Why one musician has joined many others who aren’t touring the U.S.
Independent recording artist Cassia Hardy is part of a growing number of performers who are reconsidering booking gigs in the United States, and even trying to build American audiences.
″(When I think about) the struggles and the inhumanity that migrants trying to enter the United States face, it makes me sick to think about personally participating in that system,” Hardy told Taproot. “I just got less and less comfortable with giving really any amount of money to the American government, to say nothing of the fact that they (now) scrape all your socials, and if they don’t like the cut of your jib, they just won’t let you in regardless.”
Artists from Alberta, Canada, and beyond have expressed increasing concern about playing for American audiences due, in part, to the radicalized political climate in the country since President Donald Trump took power, and in particular to specific discrimination and targeting, including discrimination based on gender identity.
For example, Robert Adam, a non-binary musician from Calgary, recorded their latest album in Nashville but won’t perform the new songs in the U.S. due to fear they’d need to hide their authenticity thanks to an executive order by Trump, which declared there are only two, immutable sexes in January.
Musicians also face growing costs and wait times for visas to enter the U.S., and the anxiety created by increased scrutiny and potential detainment at the U.S. border.
Hardy said her concerns about American policies aren’t unique to the Trump era. She and her bandmates in her former project, Wares, almost paid $US400 per person, plus a rush fee, to obtain work visas to tour the U.S. in 2020. Hardy said the group found both the expense and rigorous process disheartening. The band did not ultimately submit applications, and Hardy said they dodged a bullet because COVID-19 restrictions would have killed the tour anyway.

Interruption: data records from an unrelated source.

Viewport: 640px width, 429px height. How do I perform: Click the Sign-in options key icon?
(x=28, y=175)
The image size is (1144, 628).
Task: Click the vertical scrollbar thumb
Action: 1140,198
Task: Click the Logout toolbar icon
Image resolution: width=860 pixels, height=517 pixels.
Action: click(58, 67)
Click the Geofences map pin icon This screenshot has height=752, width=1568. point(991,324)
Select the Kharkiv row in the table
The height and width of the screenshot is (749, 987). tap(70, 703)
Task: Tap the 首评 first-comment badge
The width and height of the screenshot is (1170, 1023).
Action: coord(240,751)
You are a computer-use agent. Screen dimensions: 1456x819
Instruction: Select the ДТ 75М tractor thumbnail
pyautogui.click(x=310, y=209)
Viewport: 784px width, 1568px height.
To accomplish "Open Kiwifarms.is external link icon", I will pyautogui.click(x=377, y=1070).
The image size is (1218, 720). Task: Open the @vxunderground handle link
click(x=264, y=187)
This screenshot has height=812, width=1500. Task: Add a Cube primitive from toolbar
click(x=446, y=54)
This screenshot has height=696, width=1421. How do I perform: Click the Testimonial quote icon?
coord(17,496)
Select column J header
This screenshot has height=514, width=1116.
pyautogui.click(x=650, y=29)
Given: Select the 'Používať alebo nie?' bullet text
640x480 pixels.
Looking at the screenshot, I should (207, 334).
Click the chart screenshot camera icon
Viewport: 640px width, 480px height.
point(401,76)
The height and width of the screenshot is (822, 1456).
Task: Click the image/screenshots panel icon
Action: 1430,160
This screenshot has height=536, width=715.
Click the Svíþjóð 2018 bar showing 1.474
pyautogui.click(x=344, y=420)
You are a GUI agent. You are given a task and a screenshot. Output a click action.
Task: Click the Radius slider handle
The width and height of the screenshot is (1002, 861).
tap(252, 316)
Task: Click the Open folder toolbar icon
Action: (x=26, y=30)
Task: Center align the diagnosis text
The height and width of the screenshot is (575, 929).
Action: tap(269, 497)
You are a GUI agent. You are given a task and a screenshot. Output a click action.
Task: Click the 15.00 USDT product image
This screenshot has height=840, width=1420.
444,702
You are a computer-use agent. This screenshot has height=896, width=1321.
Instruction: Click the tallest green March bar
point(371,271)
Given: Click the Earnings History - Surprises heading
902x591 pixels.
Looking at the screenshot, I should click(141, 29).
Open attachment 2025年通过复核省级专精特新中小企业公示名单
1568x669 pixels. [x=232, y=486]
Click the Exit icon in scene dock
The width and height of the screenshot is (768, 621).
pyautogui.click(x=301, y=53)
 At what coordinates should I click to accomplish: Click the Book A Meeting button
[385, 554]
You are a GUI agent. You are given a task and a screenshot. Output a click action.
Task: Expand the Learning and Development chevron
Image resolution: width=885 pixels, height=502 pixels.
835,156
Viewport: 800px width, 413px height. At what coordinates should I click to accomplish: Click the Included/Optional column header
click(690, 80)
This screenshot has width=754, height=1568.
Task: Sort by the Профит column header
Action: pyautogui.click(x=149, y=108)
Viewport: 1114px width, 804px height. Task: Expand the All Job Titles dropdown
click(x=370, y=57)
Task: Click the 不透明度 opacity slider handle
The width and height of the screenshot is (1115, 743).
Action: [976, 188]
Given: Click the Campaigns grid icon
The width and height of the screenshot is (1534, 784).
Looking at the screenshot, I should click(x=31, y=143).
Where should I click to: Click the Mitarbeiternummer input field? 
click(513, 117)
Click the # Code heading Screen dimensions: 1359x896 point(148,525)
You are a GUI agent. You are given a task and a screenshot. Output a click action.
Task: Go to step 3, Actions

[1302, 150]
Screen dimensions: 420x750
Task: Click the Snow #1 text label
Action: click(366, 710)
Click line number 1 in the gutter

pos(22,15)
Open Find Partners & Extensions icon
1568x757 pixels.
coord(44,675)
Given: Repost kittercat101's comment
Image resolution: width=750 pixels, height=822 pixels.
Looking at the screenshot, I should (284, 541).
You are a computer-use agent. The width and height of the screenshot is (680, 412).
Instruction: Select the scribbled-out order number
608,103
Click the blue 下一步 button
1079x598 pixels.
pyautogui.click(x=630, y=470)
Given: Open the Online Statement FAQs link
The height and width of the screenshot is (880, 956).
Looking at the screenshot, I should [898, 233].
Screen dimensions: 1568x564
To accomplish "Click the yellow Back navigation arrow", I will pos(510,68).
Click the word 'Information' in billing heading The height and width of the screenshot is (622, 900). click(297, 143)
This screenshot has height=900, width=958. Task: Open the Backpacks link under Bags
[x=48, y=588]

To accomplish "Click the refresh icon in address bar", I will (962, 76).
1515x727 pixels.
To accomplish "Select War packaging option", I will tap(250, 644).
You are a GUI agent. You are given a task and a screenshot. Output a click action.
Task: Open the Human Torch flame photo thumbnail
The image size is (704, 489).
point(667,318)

Still, Hardy had choice words about how this hurdle negatively affects artists and vulnerable populations.
“I think it’s bullshit,” she said. “I am angry about it. It prevents cultural exchange.”
Also in 2020, Wares released the song Living Proof about the experience of receiving gender-affirming care. She dedicated the song to trans people and their perseverance.
Since then, The Human Rights Campaign, one of the largest LGBTQ+ advocacy groups in the U.S., has mapped the 26 U.S. states that have passed legislation to ban gender-affirming care.